━━━━━ PAGE EXTRACT ━━━━━

Guest Author: Arjan Berkhuysen
Editor: Patrick Cooney
Migratory fish continue to face tremendous obstacles, but the people fighting to create safe passage for fish are shifting the tide. This positive shift became abundantly clear at a recent gathering of fish scientists.
Imagine you are in a room full of scientists.
You have just discussed the status and trends around a certain group of animals worldwide, and you ask the question, “What is the most important next step?” Let’s be honest, many of you might joke that scientists will immediately ask for more research and data. And certainly more funding! However, in September last year, we had a situation where we witnessed the complete opposite response.
Herman Wanningen, the Project Manager, and I, Managing Director for the World Fish Migration Day, were fortunate to attend the impressive American Fisheries Society conference in Reno, Nevada, USA. At this event, literally thousands of people gathered to talk about rivers, nature, and fish. Together, with the University of Nevada and FISHBIO, we organised a session of presentations about the global status and trends of migratory freshwater fish. And there, after some discussion we asked the question,
“What is the most important next step for migratory fish worldwide?”

━━━━━

REQUIRED ACTIONS -
[1] In the migratory fish article, in which city did the American Fisheries Society conference take place?
[2] Render this sentence from the migratory fish article in Spanish: "Imagine you are in a room full of scientists."

━━━━━ RECORD SET ━━━━━

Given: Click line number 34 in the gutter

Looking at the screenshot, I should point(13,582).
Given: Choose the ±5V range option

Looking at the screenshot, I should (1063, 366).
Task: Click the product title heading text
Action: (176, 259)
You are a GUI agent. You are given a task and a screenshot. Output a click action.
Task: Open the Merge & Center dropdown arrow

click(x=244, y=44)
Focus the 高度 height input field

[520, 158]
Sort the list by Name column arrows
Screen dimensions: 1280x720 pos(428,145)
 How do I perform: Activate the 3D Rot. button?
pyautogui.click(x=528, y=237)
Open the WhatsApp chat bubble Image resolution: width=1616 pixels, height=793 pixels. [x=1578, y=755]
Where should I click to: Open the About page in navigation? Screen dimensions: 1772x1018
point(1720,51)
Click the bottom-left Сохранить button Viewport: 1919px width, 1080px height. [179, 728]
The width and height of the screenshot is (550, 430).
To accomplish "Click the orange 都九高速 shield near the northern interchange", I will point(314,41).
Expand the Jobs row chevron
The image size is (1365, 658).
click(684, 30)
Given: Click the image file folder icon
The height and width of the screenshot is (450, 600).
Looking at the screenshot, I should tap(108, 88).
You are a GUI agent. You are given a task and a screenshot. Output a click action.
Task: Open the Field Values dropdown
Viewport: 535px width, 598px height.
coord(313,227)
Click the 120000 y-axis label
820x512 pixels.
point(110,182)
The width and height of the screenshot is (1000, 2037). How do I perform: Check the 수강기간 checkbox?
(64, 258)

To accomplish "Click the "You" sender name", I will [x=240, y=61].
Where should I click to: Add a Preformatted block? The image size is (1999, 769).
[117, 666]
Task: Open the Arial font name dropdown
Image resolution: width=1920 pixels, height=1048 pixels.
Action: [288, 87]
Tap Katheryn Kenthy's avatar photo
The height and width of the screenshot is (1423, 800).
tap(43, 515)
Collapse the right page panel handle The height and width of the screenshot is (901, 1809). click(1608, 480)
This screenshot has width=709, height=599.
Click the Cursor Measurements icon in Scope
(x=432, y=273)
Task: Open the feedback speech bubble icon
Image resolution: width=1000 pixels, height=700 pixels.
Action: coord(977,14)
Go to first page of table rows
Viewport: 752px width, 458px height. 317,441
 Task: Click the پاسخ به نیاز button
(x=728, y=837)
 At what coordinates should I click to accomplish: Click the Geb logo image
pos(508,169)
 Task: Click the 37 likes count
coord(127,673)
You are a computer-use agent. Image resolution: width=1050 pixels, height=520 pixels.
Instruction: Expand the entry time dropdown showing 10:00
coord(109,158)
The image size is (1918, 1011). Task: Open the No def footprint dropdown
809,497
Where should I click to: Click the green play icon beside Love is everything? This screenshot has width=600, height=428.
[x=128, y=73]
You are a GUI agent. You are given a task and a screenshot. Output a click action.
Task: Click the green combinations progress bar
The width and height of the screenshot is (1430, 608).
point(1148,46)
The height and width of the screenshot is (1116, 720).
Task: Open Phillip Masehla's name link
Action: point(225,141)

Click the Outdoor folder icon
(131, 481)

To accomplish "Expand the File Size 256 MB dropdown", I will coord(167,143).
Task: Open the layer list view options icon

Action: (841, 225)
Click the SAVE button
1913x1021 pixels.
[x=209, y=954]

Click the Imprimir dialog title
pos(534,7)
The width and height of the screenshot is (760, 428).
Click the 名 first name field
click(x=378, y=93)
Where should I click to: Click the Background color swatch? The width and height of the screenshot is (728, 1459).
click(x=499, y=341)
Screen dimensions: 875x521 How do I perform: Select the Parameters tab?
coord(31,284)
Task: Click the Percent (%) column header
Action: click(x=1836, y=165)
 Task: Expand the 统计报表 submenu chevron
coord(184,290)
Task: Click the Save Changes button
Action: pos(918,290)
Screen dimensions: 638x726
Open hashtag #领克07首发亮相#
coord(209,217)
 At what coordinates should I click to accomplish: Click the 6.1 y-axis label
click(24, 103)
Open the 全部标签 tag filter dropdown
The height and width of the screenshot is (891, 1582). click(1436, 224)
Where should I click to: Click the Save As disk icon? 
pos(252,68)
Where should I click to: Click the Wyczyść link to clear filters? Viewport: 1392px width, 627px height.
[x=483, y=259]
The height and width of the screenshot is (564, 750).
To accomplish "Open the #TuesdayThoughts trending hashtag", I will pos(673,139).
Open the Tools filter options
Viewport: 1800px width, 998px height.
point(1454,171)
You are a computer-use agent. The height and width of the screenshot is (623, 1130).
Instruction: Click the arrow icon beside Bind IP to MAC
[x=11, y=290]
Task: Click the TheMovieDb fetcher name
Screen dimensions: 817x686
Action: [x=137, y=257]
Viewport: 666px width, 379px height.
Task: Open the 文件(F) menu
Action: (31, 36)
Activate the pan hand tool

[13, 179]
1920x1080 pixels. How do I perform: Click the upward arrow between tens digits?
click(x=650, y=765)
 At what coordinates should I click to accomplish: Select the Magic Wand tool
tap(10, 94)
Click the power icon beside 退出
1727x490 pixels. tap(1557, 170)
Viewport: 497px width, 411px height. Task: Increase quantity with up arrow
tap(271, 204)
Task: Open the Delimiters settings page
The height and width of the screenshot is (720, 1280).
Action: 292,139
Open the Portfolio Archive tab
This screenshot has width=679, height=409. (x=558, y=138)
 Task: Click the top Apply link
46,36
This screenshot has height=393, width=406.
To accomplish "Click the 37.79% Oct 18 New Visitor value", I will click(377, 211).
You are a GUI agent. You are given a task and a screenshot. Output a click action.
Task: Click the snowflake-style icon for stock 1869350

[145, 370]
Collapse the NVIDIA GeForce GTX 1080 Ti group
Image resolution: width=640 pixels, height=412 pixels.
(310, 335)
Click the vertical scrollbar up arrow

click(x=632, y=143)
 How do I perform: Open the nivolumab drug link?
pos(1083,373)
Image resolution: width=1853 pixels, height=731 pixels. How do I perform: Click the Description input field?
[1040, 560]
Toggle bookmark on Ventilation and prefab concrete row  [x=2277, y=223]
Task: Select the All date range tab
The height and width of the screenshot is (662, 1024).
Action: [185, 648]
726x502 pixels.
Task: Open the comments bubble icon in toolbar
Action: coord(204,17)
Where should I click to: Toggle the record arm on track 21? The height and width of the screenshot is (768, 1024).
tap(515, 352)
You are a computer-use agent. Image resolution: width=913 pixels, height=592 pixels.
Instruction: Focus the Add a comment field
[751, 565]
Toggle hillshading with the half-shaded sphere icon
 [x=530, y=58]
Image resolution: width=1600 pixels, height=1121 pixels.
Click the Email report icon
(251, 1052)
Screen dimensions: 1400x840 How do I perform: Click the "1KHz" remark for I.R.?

━━━━━

RESPONSES TO THE TASKS -
[1] Reno, Nevada, USA

[2] Imagina que estás en una sala llena de científicos.